Een ziekte die wordt veroorzaakt door flavivirussen en die ook in Duitsland voorkomt, is meningoencefalitis in de vroege zomer. Het TBE-virus wordt overgedragen door teken. In de primaire fase ontwikkelen de getroffenen griepachtige symptomen met pijnlijke ledematen, hoofdpijn en een licht verhoogde temperatuur. Nadat de symptomen zijn verdwenen, volgt een symptoomvrije fase. Ongeveer drie weken na infectie ontwikkelt 10 procent van alle geïnfecteerde mensen het secundaire stadium. Meningoencefalitis in de vroege zomer kan zich in dit stadium manifesteren als encefalitis, meningitis of myelitis. Ook de hartspier, lever en gewrichten kunnen door het virus worden geïnfecteerd. TBE-meningitis gaat gepaard met hoge koorts en hevige hoofdpijn. Er kan meningisme zijn. Wanneer encefalitis naast meningitis aanwezig is, hebben patiënten een verminderd bewustzijn, hyperkinese en spraakstoornissen. Met extra betrokkenheid van het ruggenmerg kan verlamming van de schouders en bovenste ledematen optreden. Blaasverlamming is ook mogelijk.

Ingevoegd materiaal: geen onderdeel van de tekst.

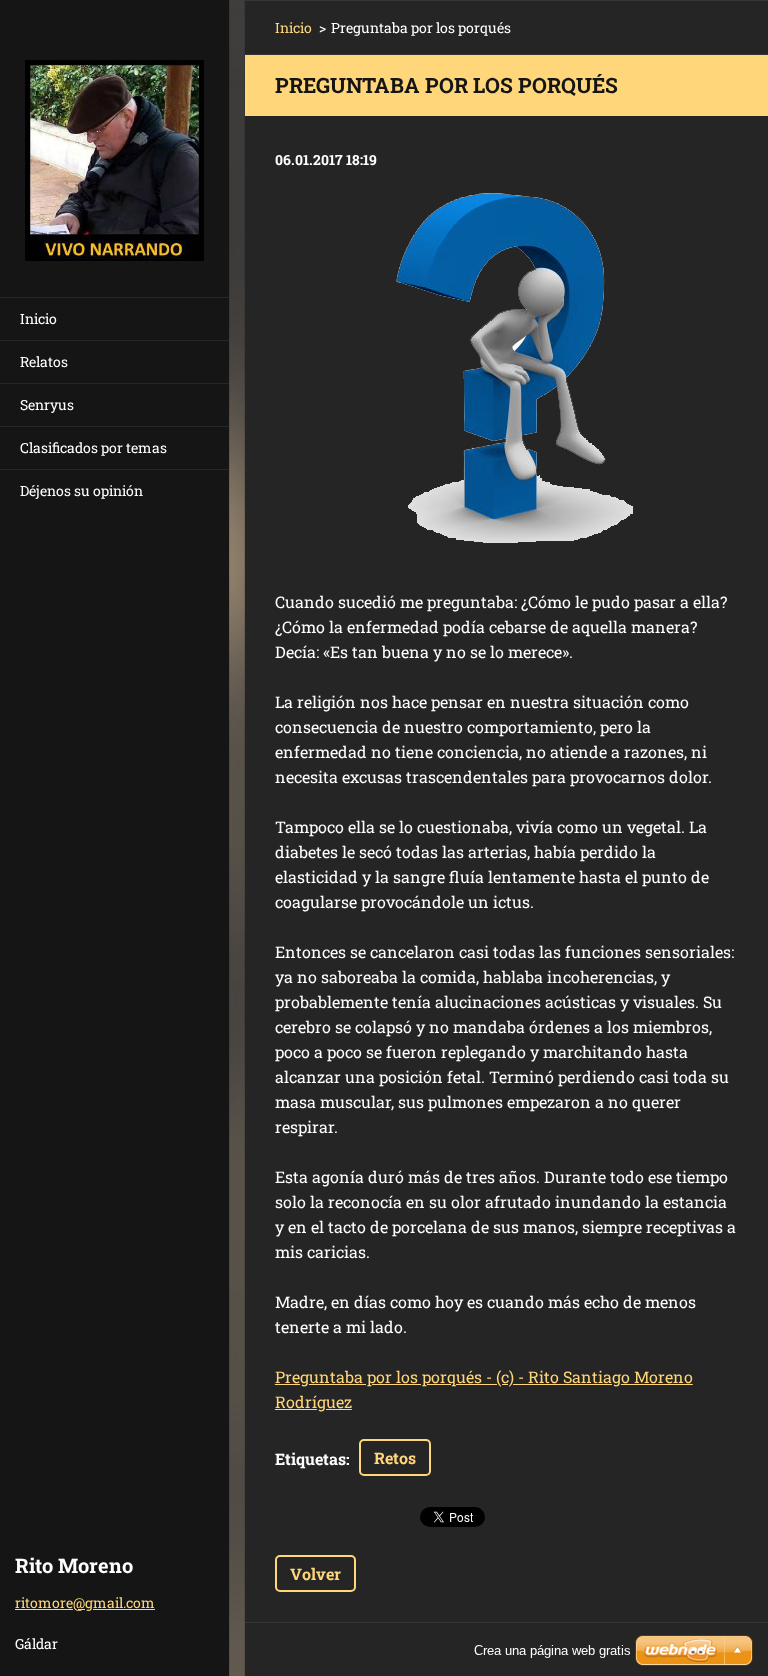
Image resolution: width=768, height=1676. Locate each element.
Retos (395, 1457)
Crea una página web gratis (552, 1650)
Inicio (38, 318)
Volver (315, 1573)
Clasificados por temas (93, 447)
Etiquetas (310, 1458)
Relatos (44, 361)
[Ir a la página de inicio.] (114, 136)
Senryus (47, 404)
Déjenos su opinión (81, 490)
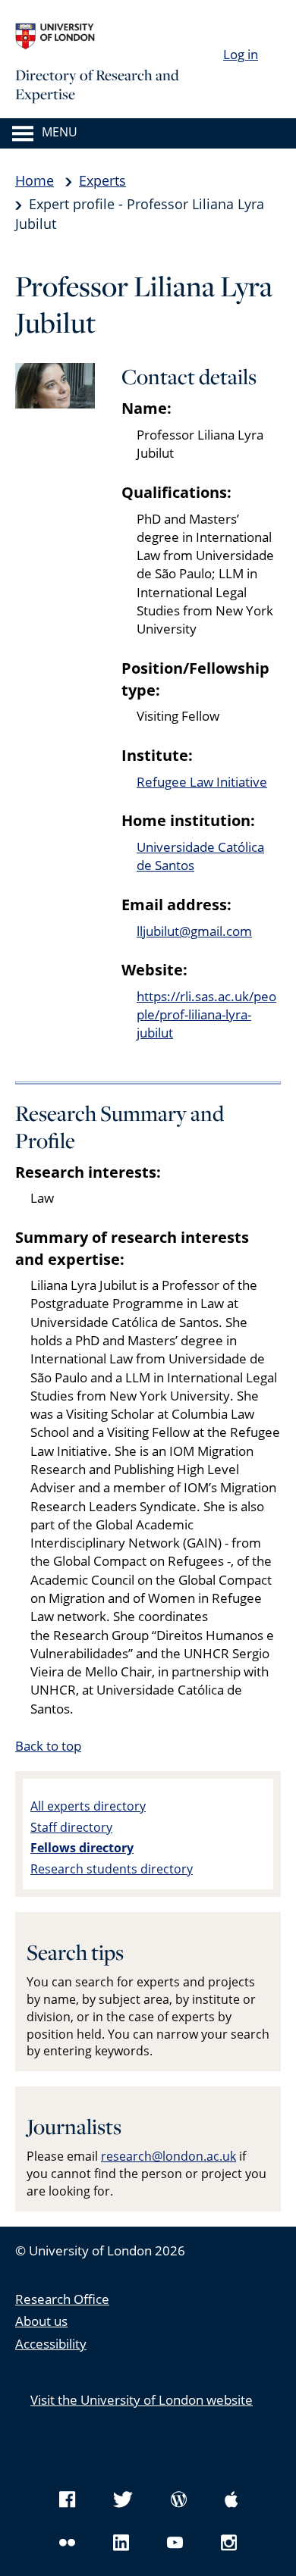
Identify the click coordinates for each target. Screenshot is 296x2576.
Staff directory (71, 1827)
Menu (59, 132)
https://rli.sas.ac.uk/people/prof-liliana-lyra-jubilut (206, 1015)
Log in (240, 54)
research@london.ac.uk (168, 2156)
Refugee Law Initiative (202, 781)
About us (41, 2321)
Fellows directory (82, 1847)
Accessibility (51, 2343)
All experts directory (88, 1806)
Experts (102, 180)
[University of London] (129, 36)
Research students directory (111, 1869)
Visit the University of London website (141, 2400)
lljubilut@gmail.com (194, 931)
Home (34, 180)
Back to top (48, 1745)
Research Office (62, 2299)
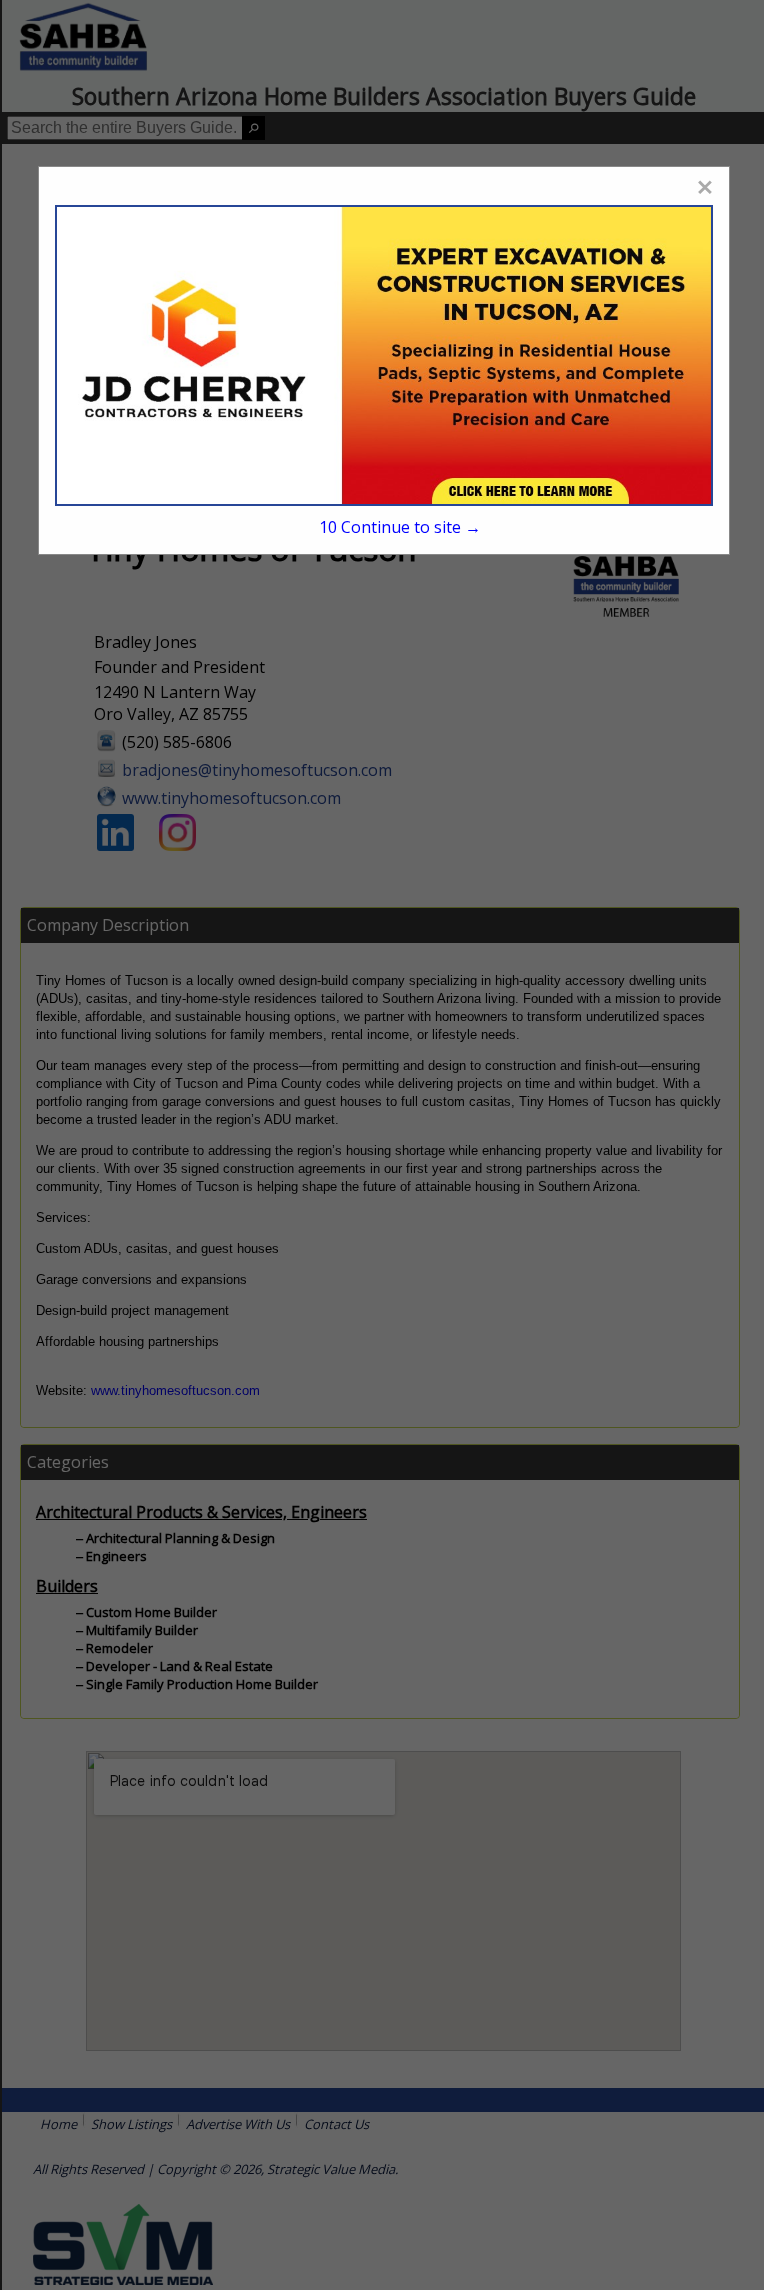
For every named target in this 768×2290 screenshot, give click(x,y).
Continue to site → (400, 527)
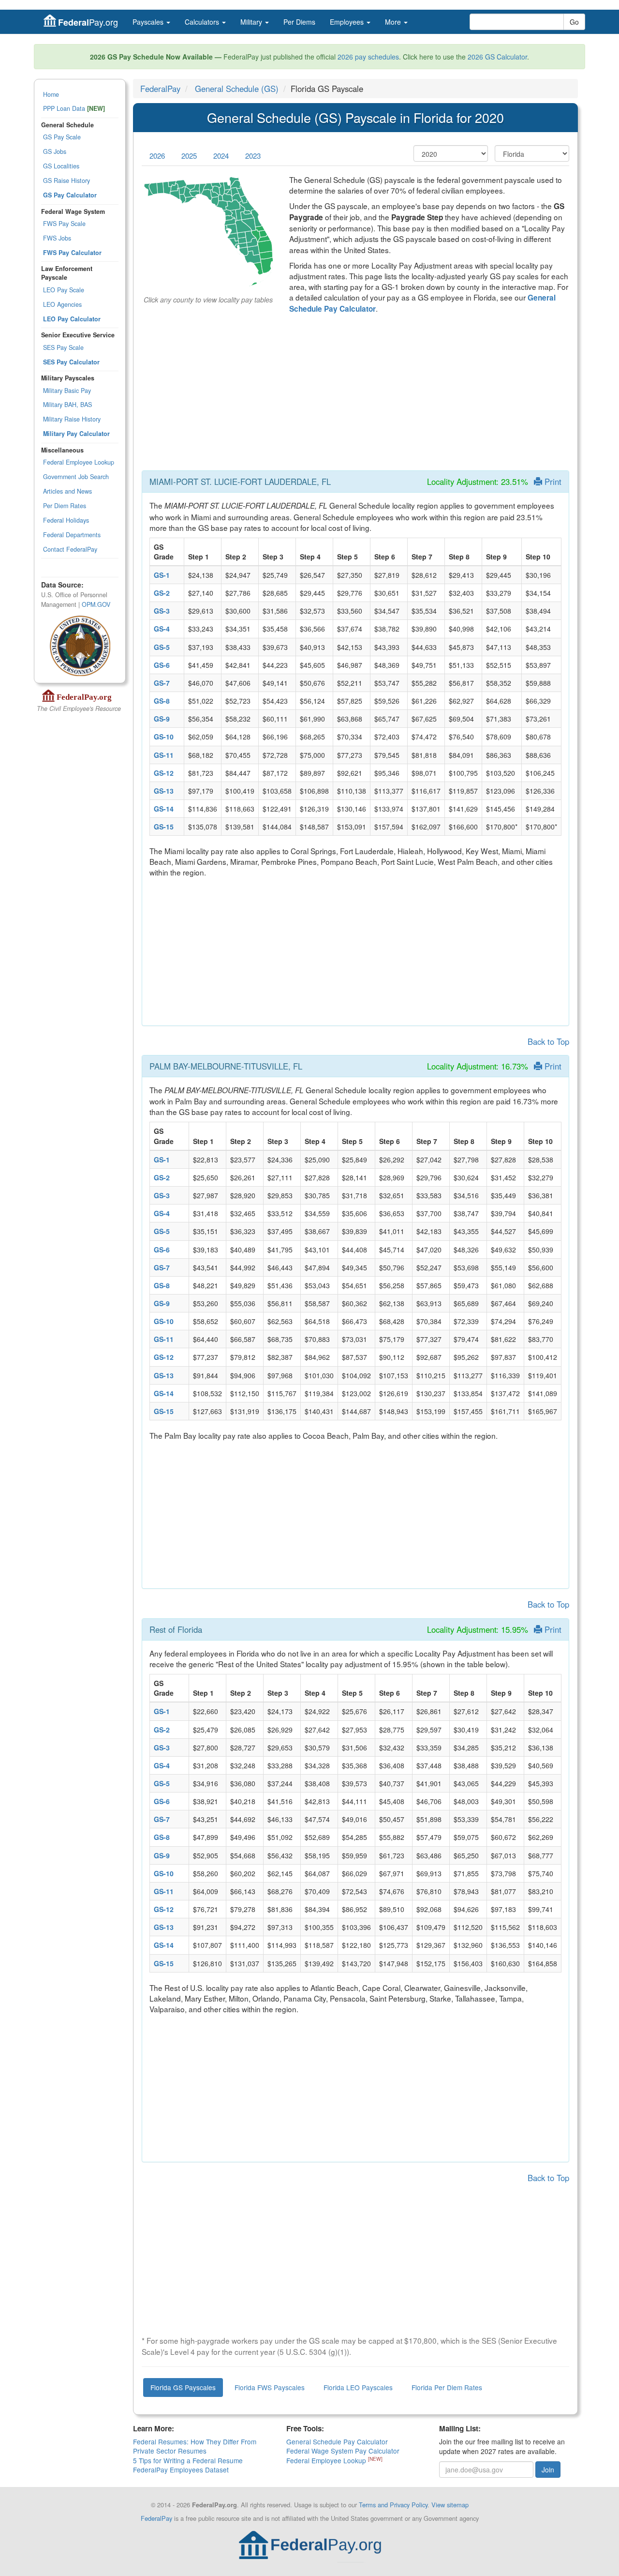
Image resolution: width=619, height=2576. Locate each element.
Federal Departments (72, 534)
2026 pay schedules (368, 56)
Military (252, 22)
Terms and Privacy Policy (393, 2504)
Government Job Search (76, 476)
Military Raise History (72, 419)
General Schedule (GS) (237, 88)
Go (574, 22)
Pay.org (88, 22)
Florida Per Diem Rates (447, 2387)
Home (51, 94)
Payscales (149, 22)
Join (548, 2469)
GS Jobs (54, 151)
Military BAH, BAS (67, 404)
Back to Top (548, 1041)
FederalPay (160, 88)
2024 (221, 156)
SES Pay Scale (63, 347)
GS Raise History (66, 180)
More (394, 22)
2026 (157, 156)
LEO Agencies (62, 304)
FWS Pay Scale (64, 223)
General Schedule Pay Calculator (337, 2441)
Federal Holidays (66, 520)
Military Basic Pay (67, 390)
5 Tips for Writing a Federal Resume (188, 2460)
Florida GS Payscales (183, 2387)
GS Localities (61, 166)
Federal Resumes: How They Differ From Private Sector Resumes (194, 2446)
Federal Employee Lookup (78, 462)
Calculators (203, 22)
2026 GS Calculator (497, 56)
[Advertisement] (355, 395)
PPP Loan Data (74, 108)
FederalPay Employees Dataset (181, 2469)
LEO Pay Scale (63, 290)
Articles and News (67, 491)
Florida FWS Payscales (270, 2387)
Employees (348, 22)
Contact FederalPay (70, 549)
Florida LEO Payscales (358, 2387)
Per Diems (299, 22)
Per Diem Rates (64, 505)
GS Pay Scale (62, 137)
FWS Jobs (57, 238)
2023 (253, 156)
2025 (189, 156)
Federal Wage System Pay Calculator (342, 2450)
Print (551, 481)
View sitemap (450, 2504)
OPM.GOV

Hepatitis C, veroorzaakt door het hepacivirus uit de familie Flaviviridae, is meestal meer chronisch. Acute en symptomatische kuren komen tot uiting in uitputting, griepachtige symptomen en gele verkleuring van de huid. Echter, meer dan 80 procent van alle HCV-infecties is aanvankelijk asymptomatisch, maar neigen daarna chronisch te worden. Chronische hepatitis C leidt tot geleidelijke vernietiging van de lever. 20 procent van alle patiënten met chronische hepatitis C ontwikkelt binnen 20 jaar cirrose. Het risico op het ontwikkelen van hepatocellulair carcinoom is verhoogd bij cirrotische patiënten. Meer dan de helft van alle leverkankers in Duitsland is terug te voeren op een infectie met het hepacivirus.